Excerpt to read –
========
This final section centers on the primary focus of the investigation: the characteristics of AI-based systems themselves, aiming to evaluate which technical and design elements may facilitate acceptance within organizational contexts.
Studies by Jan and colleagues [38], Leyer and Schneider [44], Mahmud and colleagues [46], and Misra and colleagues [48] have examined various algorithmic attributes, including transparency, explainability, approaches to AI integration, and design methodologies. The following discussion will explore each of these characteristics in detail.

3.7.1. Transparency and Explainability

The findings of Mahmud and colleagues [46] revealed a range of factors that contribute to managers’ aversion to algorithms, shedding light on how the design, decision, and delivery of algorithms significantly influence trust and acceptance. Notably, they confirm the extensive literature available on the topic of AI, indicating that the “black box” nature of algorithmic design—where transparency is lacking—plays a major role in fostering managers’ resistance. Managers tend to distrust algorithms when they cannot understand how decisions are made, craving explanations that are clear, accessible, and interactive. The study’s findings emphasize that increasing transparency, by making algorithms explainable and understandable, can enhance trust and reduce aversion.
========
Items –
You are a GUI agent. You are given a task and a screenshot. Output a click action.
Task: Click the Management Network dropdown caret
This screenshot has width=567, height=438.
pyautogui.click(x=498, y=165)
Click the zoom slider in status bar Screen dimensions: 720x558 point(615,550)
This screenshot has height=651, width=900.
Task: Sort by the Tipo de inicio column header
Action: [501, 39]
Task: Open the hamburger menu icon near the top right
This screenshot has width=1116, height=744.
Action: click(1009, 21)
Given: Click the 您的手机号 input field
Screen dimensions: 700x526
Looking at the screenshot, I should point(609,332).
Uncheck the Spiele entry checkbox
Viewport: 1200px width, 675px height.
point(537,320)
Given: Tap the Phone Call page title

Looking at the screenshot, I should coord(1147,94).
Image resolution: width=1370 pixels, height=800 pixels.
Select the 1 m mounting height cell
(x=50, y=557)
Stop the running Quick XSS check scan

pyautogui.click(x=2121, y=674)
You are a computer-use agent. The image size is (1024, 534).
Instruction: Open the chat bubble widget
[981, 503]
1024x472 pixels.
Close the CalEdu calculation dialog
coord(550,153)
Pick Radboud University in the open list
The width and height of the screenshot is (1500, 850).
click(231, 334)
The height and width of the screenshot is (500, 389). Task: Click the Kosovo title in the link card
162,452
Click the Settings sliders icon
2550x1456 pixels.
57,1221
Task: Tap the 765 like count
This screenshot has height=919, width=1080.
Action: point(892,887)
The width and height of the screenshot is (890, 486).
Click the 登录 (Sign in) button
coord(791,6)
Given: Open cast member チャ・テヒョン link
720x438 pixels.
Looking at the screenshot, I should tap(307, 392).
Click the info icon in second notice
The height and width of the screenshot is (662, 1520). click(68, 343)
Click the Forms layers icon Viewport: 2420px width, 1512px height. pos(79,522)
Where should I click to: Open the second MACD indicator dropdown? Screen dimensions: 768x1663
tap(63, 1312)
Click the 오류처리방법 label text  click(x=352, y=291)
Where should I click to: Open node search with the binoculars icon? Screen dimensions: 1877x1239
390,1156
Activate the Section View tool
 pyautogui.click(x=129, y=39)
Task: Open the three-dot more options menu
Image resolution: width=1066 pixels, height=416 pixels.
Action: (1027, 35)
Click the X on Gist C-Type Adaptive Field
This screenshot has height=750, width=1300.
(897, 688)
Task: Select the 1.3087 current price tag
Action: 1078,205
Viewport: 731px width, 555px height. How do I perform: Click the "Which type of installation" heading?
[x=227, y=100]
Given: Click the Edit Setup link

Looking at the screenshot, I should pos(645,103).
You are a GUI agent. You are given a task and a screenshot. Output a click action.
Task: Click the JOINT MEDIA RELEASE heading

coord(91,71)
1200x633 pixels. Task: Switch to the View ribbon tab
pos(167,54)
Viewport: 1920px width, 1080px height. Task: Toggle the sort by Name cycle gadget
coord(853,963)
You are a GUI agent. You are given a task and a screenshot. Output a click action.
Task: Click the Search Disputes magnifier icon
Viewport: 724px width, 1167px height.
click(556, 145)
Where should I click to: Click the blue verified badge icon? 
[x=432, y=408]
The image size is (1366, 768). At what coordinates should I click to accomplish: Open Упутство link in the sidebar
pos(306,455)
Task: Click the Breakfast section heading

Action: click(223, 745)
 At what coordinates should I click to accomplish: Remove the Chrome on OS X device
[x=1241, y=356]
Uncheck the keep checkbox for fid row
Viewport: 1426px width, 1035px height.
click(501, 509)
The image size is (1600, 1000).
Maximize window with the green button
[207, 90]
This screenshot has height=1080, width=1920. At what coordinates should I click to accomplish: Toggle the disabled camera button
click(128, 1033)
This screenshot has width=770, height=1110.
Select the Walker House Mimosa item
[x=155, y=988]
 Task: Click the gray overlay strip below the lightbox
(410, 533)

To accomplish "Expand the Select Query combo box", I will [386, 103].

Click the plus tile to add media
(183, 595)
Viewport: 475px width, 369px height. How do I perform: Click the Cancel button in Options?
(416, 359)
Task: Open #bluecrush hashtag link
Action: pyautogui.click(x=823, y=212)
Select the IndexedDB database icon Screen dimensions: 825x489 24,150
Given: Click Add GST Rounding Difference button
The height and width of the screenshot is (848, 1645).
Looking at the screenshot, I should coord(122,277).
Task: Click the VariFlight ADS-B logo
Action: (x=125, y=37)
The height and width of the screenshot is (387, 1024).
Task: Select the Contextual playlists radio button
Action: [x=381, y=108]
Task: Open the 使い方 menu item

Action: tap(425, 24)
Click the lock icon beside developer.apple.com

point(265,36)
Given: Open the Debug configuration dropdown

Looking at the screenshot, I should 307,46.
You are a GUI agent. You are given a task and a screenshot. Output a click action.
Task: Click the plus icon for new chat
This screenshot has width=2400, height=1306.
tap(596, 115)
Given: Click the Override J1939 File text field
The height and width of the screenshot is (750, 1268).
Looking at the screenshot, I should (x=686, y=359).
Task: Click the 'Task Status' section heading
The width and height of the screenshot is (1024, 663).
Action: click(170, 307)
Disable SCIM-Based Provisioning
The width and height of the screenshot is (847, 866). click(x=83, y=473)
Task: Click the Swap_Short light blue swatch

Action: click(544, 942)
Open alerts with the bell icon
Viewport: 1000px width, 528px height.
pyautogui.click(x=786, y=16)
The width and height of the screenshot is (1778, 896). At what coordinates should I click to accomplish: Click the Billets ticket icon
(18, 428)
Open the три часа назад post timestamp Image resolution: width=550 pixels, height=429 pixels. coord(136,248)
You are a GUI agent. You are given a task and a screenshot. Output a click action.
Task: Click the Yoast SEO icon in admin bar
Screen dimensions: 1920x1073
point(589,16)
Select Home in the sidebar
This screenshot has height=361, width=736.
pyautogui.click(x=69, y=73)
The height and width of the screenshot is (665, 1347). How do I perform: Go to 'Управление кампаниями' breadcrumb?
========
Brief 1 –
In the passage on AI acceptance, rewrite the part starting at "This final section" and ending at "characteristics in detail.", with "colleagues" changed to "coauthors".
Brief 2 –
Continue the review of AI acceptance in organizations, picking up after its final sentence.

Written reply 1 –
This final section centers on the primary focus of the investigation: the characteristics of AI-based systems themselves, aiming to evaluate which technical and design elements may facilitate acceptance within organizational contexts.
Studies by Jan and coauthors [38], Leyer and Schneider [44], Mahmud and coauthors [46], and Misra and coauthors [48] have examined various algorithmic attributes, including transparency, explainability, approaches to AI integration, and design methodologies. The following discussion will explore each of these characteristics in detail.

Written reply 2 –
3.7.2. Interaction and Control

Moreover, Mahmud and colleagues [46] identified that a system’s capacity for interaction and control is crucial for mitigating aversion among managers. Allowing users to engage with and modify input in response to algorithmic feedback satisfies their desire for control and strengthens their confidence in the system. This design aspect aligns with the findings of Haesevoets and colleagues [42], which emphasize the importance of managers’ need to retain control within a partnership where human primacy and oversight are paramount. By fostering this collaborative environment, organizations can effectively integrate AI into DM processes while addressing managers’ concerns about relinquishing control.

3.7.3. Complexity and Speed of Algorithms

Interestingly, the complexity and speed of algorithms also emerged as crucial factors in the systematic review of Mahmud and colleagues [46]; while people expect algorithms to handle tasks quickly and efficiently, they tend to be wary of complex or slow DM processes, which feel unnatural and lead to decreased reliance.
Misra and colleagues [48] add another layer of complexity by highlighting public-sector managers’ concerns about AI. These managers, while not inherently distrustful of AI, express reservations about its implementation, particularly regarding the complexity of outcomes and the ethical implications of AI usage.
In summary, both the perceived complexity and speed of algorithms, along with ethical considerations, play significant roles in shaping attitudes toward AI adoption.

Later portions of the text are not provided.